> Posted by Sergio Guzmán
Who really sets the agenda for the microfinance industry? This is a question haunting every major conference I attend. Is it MFIs, donors, investors, or governments? Who?
A recent UK government report by the All-Party Parliamentary Group on Microfinance once again raises this question for me. The report’s strong message is that the microfinance sector is “unbalanced”: While access to loans has expanded greatly in the last 15 years, access to other financial services (savings, insurance, and remittances) has not. The report urges the UK’s Department for International Development to play a central role in “refocusing” the sector.
I fully agree that the microfinance industry has come a long way but that there is still much work to do to bring a balanced suite of service to those who need it. Diversification of products is a call to the industry that we at the Center have repeatedly made. Read more about it here.
However, one thing that concerns me about the Parliamentary Group’s report is how it narrows the vision of the relevant actors that affect change in the industry. It calls on high-level donors and government agencies to steer the industry in a new direction; in other words, bring the industry back into its fold.
Frankly, this approach is flawed. The microfinance industry has grown up. Organizations like BRI, SKS, Compartamos, FMM Popayan, and Equity Bank, along with many, many others, are no longer donor-dependent. They have achieved financial sustainability that allows them to prosper, grow, and invest in expanding their product offering. Donors and First World governments do not necessarily steer the industry the way they once did. Practitioners themselves and the investors who own and lend to them are increasingly the drivers.

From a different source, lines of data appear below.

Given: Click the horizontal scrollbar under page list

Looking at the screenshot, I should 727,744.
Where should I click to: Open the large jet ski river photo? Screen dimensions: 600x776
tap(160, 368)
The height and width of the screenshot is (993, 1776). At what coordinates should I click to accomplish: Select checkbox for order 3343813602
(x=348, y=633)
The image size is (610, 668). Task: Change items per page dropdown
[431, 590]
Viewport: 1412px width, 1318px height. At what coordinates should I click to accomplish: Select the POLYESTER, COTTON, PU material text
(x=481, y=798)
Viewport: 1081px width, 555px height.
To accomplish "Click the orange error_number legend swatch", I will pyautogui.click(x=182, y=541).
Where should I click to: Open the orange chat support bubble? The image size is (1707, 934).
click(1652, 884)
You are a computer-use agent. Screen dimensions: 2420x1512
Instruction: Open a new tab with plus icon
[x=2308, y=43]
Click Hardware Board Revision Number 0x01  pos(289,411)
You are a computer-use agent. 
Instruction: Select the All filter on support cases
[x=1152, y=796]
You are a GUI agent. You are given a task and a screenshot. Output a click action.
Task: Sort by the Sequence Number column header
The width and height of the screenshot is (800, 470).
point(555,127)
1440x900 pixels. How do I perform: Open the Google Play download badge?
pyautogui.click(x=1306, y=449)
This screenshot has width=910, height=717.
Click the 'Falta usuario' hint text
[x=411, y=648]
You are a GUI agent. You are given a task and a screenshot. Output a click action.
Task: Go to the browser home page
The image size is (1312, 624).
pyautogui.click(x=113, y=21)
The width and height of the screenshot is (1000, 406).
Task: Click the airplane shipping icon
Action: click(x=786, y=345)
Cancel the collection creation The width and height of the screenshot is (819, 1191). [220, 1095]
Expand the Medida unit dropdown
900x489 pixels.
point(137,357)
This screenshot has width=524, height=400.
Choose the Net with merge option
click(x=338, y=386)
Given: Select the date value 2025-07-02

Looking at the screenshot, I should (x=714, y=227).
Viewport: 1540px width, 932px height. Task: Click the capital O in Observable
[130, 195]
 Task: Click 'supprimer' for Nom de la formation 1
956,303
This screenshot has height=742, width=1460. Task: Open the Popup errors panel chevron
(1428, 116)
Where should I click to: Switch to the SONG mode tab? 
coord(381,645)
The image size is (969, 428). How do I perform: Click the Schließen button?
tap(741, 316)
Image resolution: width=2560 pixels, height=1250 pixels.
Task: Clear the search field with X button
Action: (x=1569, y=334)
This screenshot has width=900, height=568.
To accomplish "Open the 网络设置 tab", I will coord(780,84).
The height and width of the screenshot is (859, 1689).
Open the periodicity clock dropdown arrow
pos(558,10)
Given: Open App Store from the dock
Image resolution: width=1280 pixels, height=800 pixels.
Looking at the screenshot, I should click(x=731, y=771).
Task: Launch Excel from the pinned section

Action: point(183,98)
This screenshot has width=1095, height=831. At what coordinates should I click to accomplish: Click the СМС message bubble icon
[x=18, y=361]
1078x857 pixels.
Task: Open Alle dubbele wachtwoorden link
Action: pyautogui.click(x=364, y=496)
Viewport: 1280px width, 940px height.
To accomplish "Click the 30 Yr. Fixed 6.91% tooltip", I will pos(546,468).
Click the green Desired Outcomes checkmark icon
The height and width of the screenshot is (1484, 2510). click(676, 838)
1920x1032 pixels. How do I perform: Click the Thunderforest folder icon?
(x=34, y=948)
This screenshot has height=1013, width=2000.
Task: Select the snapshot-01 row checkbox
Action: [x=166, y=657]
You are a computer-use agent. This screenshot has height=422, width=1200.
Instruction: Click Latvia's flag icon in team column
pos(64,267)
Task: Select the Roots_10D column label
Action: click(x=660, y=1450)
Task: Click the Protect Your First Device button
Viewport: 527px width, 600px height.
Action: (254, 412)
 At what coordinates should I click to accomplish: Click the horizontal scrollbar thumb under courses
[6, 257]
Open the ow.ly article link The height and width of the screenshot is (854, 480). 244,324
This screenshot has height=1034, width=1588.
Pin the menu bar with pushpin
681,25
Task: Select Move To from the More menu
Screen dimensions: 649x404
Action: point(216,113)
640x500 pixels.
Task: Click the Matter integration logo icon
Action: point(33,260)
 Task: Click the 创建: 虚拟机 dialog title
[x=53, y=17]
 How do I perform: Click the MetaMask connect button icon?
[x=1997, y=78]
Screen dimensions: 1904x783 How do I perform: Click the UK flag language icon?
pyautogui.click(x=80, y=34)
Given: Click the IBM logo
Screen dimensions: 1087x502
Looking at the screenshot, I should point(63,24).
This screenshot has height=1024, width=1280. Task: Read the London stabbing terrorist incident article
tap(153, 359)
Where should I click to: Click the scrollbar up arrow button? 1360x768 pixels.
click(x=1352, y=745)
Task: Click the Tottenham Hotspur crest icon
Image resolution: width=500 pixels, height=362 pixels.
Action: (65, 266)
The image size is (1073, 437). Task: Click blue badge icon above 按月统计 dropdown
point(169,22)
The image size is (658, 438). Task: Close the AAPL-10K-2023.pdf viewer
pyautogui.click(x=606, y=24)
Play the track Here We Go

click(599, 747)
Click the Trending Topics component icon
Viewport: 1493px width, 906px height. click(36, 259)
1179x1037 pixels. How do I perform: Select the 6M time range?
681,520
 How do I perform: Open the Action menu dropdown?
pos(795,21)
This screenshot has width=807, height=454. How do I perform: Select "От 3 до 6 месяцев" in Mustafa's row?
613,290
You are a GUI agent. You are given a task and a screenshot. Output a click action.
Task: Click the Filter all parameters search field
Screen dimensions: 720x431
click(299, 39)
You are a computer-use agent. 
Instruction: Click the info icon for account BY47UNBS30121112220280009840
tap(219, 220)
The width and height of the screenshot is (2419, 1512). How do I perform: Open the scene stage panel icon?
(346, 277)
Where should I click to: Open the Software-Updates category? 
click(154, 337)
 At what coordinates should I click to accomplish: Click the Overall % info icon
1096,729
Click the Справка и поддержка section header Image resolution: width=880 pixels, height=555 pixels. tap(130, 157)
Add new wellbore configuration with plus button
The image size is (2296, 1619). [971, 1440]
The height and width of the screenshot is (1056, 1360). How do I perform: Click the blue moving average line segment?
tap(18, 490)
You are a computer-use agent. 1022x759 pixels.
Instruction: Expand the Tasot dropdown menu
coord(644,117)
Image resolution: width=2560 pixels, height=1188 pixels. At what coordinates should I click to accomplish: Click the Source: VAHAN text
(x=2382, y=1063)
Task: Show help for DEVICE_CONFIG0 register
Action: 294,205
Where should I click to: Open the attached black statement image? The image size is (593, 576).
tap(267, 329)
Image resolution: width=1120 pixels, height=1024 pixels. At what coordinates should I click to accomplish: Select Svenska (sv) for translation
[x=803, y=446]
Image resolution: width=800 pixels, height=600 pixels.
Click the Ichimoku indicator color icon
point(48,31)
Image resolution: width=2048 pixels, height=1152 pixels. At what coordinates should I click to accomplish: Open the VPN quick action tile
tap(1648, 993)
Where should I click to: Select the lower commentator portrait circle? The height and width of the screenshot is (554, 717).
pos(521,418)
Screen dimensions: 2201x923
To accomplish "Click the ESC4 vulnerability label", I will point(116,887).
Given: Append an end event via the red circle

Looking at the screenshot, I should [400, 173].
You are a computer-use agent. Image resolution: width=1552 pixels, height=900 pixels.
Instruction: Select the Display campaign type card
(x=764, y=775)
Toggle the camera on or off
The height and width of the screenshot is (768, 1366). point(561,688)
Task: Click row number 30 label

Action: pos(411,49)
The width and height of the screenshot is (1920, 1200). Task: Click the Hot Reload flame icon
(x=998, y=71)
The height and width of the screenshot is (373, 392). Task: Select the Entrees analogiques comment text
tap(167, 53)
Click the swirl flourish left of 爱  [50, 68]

Here at the Center, we have tried to promote a collaborative model that builds on the experience of diverse actors in the microfinance industry (who don’t necessarily always agree). We work to engage the industry through our projects. We’re about to release our survey of a wide range of industry players whose opinions on “Opportunities and Obstacles to Financial Inclusion” will guide the Center’s work going forward. Successful strategies to steer the microfinance industry somewhere must involve industry-wide dialogue, collaboration, transparency, patience, and — perhaps most importantly — compromise.